En outre, les femmes ne disposent, en raison des délais posés par la loi, que d'une tentative de transfert. Or les risques d'échec de celui-ci sont importants et apparaissent, dans cette circonstance, très difficiles à accepter. Pour cette raison, l'issue du processus peut s'avérer extrêmement douloureuse.

Enfin, une telle autorisation soulève des questions concernant le droit de la filiation et de la succession, que l'actuel projet ne résout que partiellement (article 18 bis).

D'une part, selon le projet de loi, dans le cas des couples non mariés, l'autorisation donnée par l'homme à l'équipe médicale de poursuivre le projet après son décès vaut reconnaissance. Or la reconnaissance est un acte juridique solennel dirigé envers un enfant déterminé, né ou à naître, qui devrait être effectué devant un officier public. Ainsi, comme l'a indiqué Mme Frédérique Dreifuss-Netter, professeur à la Faculté de droit de l'Université Paris V, dans le cas de l'AMP avec tiers donneur, même le consentement général donné devant un juge ou un notaire ne dispense pas le père naturel d'effectuer ensuite la reconnaissance de l'enfant à sa naissance.

En revanche, s'agissant des dispositions relatives à la contestation de la filiation de l'enfant né d'un transfert d'embryons post mortem, le projet prévoit des dispositions visant à « sécuriser » celle-ci, alors même que, s'agissant d'une FIV interne au couple, la filiation juridique correspond au lien biologique, et ne requiert donc pas de dispositif protecteur spécifique. Si une action en contestation de la filiation était introduite, elle serait vouée à l'échec puisque l'enfant est bien celui de l'homme décédé.

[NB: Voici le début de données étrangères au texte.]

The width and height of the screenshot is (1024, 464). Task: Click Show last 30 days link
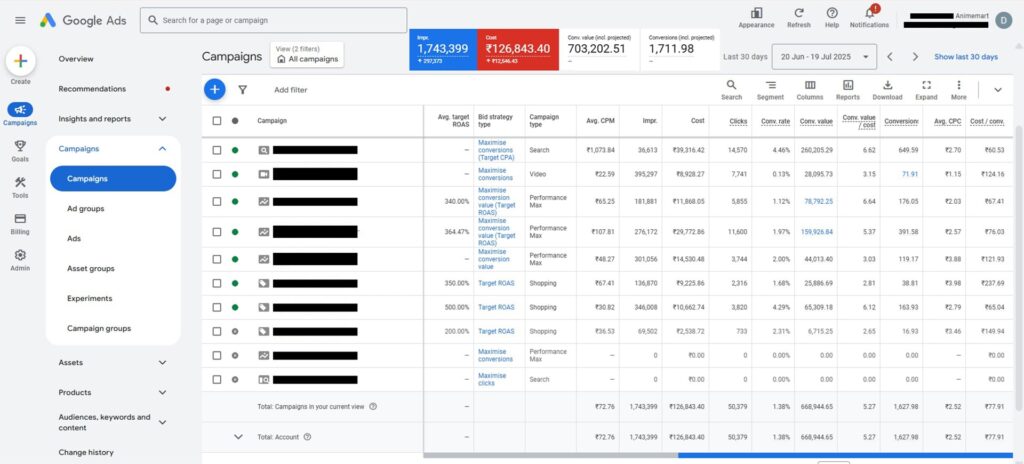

D'autre part, le texte ne distingue pas suivant que les embryons ont été conçus selon une technique de FIV interne au couple ou avec tiers donneur. Or si les embryons proviennent d'une FIV avec don de sperme, il faudrait combiner les règles de l'AMP avec tiers donneur avec celles de l'AMP post mortem, ce qui apparaît extrêmement difficile.

Au demeurant, faut-il modifier le code civil, texte qui concerne les structures fondamentales de la société, pour quelques cas particuliers ?

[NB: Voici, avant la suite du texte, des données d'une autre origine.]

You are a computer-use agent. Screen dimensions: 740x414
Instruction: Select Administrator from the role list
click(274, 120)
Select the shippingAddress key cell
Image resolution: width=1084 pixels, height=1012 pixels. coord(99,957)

Pour toutes ces raisons, votre rapporteur n'est pas favorable à l'autorisation du transfert d'embryons post mortem. Toutefois, les enjeux de cette question sont complexes, et les réponses extrêmement subjectives. Pour ces raisons, votre rapporteur n'a pas souhaité évoquer le transfert d'embryons post mortem dans les recommandations de la délégation.

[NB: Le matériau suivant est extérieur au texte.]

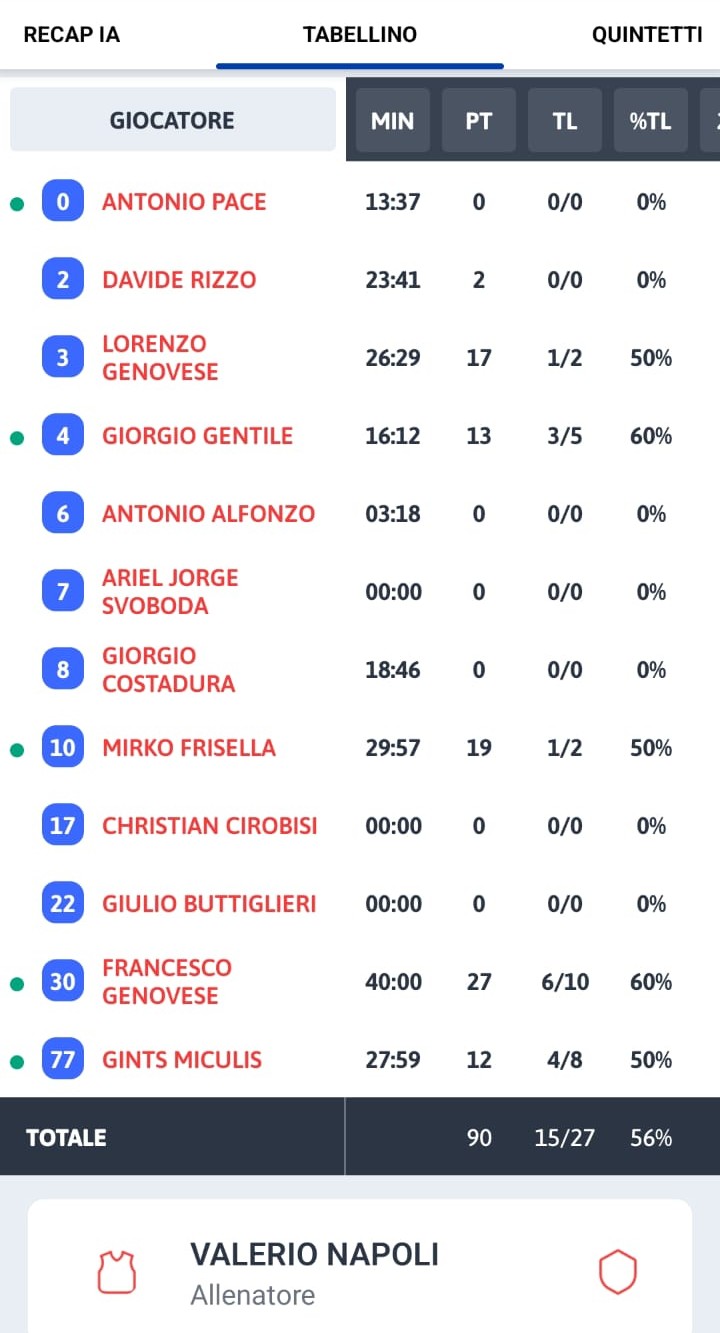Click jersey number 10 badge
This screenshot has width=720, height=1333.
pos(63,748)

Dans l'hypothèse d'une interdiction du transfert d'embryons, celle-ci devrait être mentionnée explicitement aux couples dès le premier entretien. Ceux-ci doivent être pleinement conscients que le parcours devra être interrompu en cas de décès du père.

Enfin, la possibilité offerte aux femmes de consentir à l'accueil de leur embryon par un autre couple est illusoire. En effet, les dispositions relatives à l'accueil d'embryon prévoient des tests sanitaires obligatoires à effectuer sur le couple donneur. Or si le père est mort, aucun test ne peut être réalisé. Il apparaît donc préférable de considérer d'emblée les embryons non transférés comme surnuméraires, et ne pas contraindre les femmes à consentir à un accueil au demeurant irréalisable.

2. Un dispositif d'évaluation qui prévoit la création d'embryons à des fins de recherche

Afin d'encadrer la mise en place des nouvelles techniques d'AMP, un article L. 2141-1-1 a été ajouté au code de la santé publique par l'Assemblée nationale. Aux termes de celui-ci, toute évaluation d'une nouvelle technique d'AMP fait l'objet d'un protocole autorisé par l'APEGH. A l'issue du processus d'évaluation, les embryons dont la conception résulterait de cette évaluation ne peuvent être ni conservés, ni transférés.

Ce dispositif, en dépit de la pertinence et de la légitimité de l'objectif qui l'inspire, apparaît en fait profondément choquant, dans la mesure où il aboutit à créer des embryons uniquement en vue de la recherche, en dehors d'un projet de naissance. Une telle instrumentalisation de l'embryon paraît difficilement compatible avec les principes rappelés en introduction.

L'interdiction de créer des embryons à des fins de recherche est d'ailleurs posée par le projet de loi lui-même, ainsi que par la Convention du Conseil de l'Europe sur les droits de l'homme et la bioéthique signée à Oviedo en 1996.